> [What the exercise asks] Whatever the data contains, copy all of it exactly.

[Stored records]
-=-=-

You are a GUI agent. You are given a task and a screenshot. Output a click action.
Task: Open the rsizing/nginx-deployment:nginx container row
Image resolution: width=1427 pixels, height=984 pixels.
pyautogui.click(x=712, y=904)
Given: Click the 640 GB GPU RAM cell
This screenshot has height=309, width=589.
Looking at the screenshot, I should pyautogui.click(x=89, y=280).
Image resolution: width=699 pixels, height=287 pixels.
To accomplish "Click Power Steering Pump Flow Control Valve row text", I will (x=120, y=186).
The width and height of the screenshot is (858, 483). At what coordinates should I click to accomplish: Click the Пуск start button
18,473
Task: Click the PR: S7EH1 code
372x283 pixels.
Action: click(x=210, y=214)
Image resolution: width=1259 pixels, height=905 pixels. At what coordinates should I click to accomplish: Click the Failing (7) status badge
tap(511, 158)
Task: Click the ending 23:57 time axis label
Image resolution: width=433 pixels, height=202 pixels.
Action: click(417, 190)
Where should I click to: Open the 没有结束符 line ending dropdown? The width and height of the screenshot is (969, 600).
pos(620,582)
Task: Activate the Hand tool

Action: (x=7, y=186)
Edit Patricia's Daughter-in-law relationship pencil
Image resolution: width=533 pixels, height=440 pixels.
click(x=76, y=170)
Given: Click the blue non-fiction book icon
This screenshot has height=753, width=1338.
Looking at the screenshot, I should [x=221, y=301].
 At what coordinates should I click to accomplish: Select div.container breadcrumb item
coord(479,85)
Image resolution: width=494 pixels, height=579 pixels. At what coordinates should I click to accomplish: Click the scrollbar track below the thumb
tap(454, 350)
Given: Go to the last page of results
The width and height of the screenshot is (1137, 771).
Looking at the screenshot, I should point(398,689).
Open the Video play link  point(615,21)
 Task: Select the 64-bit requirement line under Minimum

-=-=-

> [Written answer]
You are a GUI agent. You are given a task and a screenshot. Output a click action.
Task: Open the rsizing/nginx-deployment:nginx container row
Image resolution: width=1427 pixels, height=984 pixels.
pyautogui.click(x=712, y=904)
Given: Click the 640 GB GPU RAM cell
This screenshot has height=309, width=589.
Looking at the screenshot, I should pyautogui.click(x=89, y=280).
Image resolution: width=699 pixels, height=287 pixels.
To accomplish "Click Power Steering Pump Flow Control Valve row text", I will (x=120, y=186).
The width and height of the screenshot is (858, 483). At what coordinates should I click to accomplish: Click the Пуск start button
18,473
Task: Click the PR: S7EH1 code
372x283 pixels.
Action: click(x=210, y=214)
Image resolution: width=1259 pixels, height=905 pixels. At what coordinates should I click to accomplish: Click the Failing (7) status badge
tap(511, 158)
Task: Click the ending 23:57 time axis label
Image resolution: width=433 pixels, height=202 pixels.
Action: click(417, 190)
Where should I click to: Open the 没有结束符 line ending dropdown? The width and height of the screenshot is (969, 600).
pos(620,582)
Task: Activate the Hand tool

Action: (x=7, y=186)
Edit Patricia's Daughter-in-law relationship pencil
Image resolution: width=533 pixels, height=440 pixels.
click(x=76, y=170)
Given: Click the blue non-fiction book icon
This screenshot has height=753, width=1338.
Looking at the screenshot, I should [x=221, y=301].
 At what coordinates should I click to accomplish: Select div.container breadcrumb item
coord(479,85)
Image resolution: width=494 pixels, height=579 pixels. At what coordinates should I click to accomplish: Click the scrollbar track below the thumb
tap(454, 350)
Given: Go to the last page of results
The width and height of the screenshot is (1137, 771).
Looking at the screenshot, I should point(398,689).
Open the Video play link  point(615,21)
 Task: Select the 64-bit requirement line under Minimum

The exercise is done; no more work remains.